▸ **RECORDS SUPPLIED**:
=====

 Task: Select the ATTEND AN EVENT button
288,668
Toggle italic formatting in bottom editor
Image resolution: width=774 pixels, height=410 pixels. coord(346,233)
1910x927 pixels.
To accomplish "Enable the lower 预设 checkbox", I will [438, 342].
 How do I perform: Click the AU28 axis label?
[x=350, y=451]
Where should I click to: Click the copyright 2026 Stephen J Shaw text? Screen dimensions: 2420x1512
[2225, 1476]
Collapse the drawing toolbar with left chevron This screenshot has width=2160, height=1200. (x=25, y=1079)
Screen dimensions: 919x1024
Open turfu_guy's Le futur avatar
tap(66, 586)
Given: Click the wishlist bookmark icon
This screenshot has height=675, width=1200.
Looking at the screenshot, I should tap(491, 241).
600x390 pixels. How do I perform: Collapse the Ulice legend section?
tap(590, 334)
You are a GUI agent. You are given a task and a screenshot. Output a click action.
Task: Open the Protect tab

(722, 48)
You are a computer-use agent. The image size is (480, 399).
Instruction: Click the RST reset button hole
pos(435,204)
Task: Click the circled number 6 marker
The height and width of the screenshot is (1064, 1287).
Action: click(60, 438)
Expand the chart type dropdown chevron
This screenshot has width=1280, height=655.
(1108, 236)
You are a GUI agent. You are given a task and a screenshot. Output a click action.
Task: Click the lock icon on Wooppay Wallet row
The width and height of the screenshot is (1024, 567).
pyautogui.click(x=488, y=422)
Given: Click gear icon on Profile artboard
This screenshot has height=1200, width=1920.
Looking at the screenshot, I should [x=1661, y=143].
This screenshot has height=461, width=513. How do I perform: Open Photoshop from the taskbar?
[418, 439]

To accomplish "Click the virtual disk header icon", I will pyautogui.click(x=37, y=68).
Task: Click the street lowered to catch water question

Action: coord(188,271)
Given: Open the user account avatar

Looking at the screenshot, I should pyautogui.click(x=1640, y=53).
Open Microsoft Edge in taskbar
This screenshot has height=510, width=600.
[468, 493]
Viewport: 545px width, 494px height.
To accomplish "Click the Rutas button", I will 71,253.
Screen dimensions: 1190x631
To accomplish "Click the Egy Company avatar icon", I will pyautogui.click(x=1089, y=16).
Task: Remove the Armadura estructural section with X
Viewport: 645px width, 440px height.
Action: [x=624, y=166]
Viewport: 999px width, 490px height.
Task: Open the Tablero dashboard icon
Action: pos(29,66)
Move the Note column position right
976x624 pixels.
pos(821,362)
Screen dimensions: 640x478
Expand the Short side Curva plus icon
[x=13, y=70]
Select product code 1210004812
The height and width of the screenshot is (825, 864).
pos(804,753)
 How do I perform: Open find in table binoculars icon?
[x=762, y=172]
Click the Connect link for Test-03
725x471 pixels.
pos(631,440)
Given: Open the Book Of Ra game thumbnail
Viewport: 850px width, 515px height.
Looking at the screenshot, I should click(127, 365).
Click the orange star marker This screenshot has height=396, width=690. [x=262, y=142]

=====

▸ **GIVEN EXERCISE**: Reproduce the listing above word for word, from its first line through the line that contains "tap(66, 586)", including both.

▸ **EXERCISE SOLUTION**:
 Task: Select the ATTEND AN EVENT button
288,668
Toggle italic formatting in bottom editor
Image resolution: width=774 pixels, height=410 pixels. coord(346,233)
1910x927 pixels.
To accomplish "Enable the lower 预设 checkbox", I will [438, 342].
 How do I perform: Click the AU28 axis label?
[x=350, y=451]
Where should I click to: Click the copyright 2026 Stephen J Shaw text? Screen dimensions: 2420x1512
[2225, 1476]
Collapse the drawing toolbar with left chevron This screenshot has width=2160, height=1200. (x=25, y=1079)
Screen dimensions: 919x1024
Open turfu_guy's Le futur avatar
tap(66, 586)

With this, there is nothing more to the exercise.